Wyomingites are at times stubborn (if not ornery), and perhaps wedded a bit too much to a mythical past. Our history is far more complicated than a simple feel-good story of suffrage or the iconic image of a rugged cowboy alone on the plains battling wind and rattlers. It is a history marred by failures, as well as successes, that no myth can erode. We learn from those mistakes, and we make our present and future better for it.
Alongside our historical cowboys and suffragettes, imagine today’s Wyomingite – a woman working at Walmart making ends meet for her family or the school’s custodian working two jobs. We can love them both, our history and our current neighbors, and plan our policies accordingly.
We all need quality health care. Regrettably, the health-care outcomes for women and children in the state are trending in the wrong direction: downward instead of up. Far too many people live in poverty, a term that does not adequately capture the realities of substandard housing, hunger, lack of mobility, and, most importantly, a lack of choices and opportunities.
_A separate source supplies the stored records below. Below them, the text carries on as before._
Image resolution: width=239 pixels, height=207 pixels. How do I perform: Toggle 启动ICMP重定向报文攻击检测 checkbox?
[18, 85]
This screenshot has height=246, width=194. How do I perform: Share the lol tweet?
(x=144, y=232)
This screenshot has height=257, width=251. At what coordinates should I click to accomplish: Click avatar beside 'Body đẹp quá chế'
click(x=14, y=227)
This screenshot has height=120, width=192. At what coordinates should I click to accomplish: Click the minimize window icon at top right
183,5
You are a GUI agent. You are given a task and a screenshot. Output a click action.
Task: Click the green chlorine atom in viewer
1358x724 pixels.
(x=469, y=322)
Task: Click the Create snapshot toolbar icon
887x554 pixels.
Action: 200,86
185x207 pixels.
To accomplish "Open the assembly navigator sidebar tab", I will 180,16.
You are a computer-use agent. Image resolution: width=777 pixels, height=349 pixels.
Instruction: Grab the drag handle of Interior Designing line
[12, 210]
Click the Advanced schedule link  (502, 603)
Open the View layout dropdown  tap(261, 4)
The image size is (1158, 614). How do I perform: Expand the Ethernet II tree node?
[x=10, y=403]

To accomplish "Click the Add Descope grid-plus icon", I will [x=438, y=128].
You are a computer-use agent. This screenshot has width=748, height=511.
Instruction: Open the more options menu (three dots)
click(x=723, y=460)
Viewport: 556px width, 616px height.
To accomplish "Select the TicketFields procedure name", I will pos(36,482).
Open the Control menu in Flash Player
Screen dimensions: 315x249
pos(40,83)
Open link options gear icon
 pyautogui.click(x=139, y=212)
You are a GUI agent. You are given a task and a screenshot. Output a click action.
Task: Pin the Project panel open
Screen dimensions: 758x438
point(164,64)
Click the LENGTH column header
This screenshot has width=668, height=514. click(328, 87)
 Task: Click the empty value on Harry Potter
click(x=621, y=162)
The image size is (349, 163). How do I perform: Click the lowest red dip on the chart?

You should not worry about the costs of treatment for your diabetes. No one should worry about the costs of cancer, or to get an MRI or a prescription filled for high blood pressure. We can do better. We can increase access to cervical cancer screening, the HPV vaccine, suicide prevention programs and primary care physicians.
We all need high-quality education. Our commitment to equity across the state and a constitutional mandate of a university “nearly free as possible” can make us proud. However, our growth and successes have stalled, and I am worried that we are not moving forward. Remember, the pursuit of equality means an obligation to make needed changes.
We need to expand educational opportunities to include high-quality preschool. We need to value our teachers and to recognize the challenges they face daily. We need programs, in school and out, for kids who are struggling. We need to recognize, honor and protect our gay kids, who far too often suffer the brunt of bullies.
Let’s show the world that we have made conscious, deliberate strides toward our motto of equality. We can do it with anti-discrimination legislation, by banning conversion therapy, and by building schools and facilities that recognize more than two genders. All our students should have the opportunity to graduate, pursue postsecondary education and to imagine a future in Wyoming. It takes political will and resources. These are our choices and you can help to shape and implement them.
We need an economy that works. I do not want you leaving the state to pursue your dreams. Instead, I imagine you and your Girls State class thriving as our next generation of leaders, teachers, electricians, hair dressers and chefs. We need an economy that is built for you.
The wage gap between Wyoming’s men and women continues to be one of the very worst in the nation. Turning a blind eye to that reality hurts us, and has prevented us from hard decisions to assure pay equity. Simply telling women to work in traditionally male occupations is not the solution. We need an economy that values and pays good wages in health, education and social services, as much as in construction, mining and manufacturing. Wage transparency will help, as will raising the minimum wage. Other states have moved the needle on pay equity; we can, too.
Angelica, I agree with you. The notion of equality in Wyoming is a beloved core value. Its practice, however, needs work. You are up to the task. Make Wyoming your choice, your home. You are our daughter. We care for each other.
Will you do me a favor? Each decade, send me an update. Tell me about your family, the work you have been doing, the policies pursued, the successes and failures. Have we moved that equality needle on health care, education and the economy? Have we reduced poverty? Are our neighbors safer and healthier? When we get to the celebration of the 200th year of suffrage, can we look back and know that we did our best? The Equality State demands it of us. Have a great Girls State, and I so look forward to hearing from you!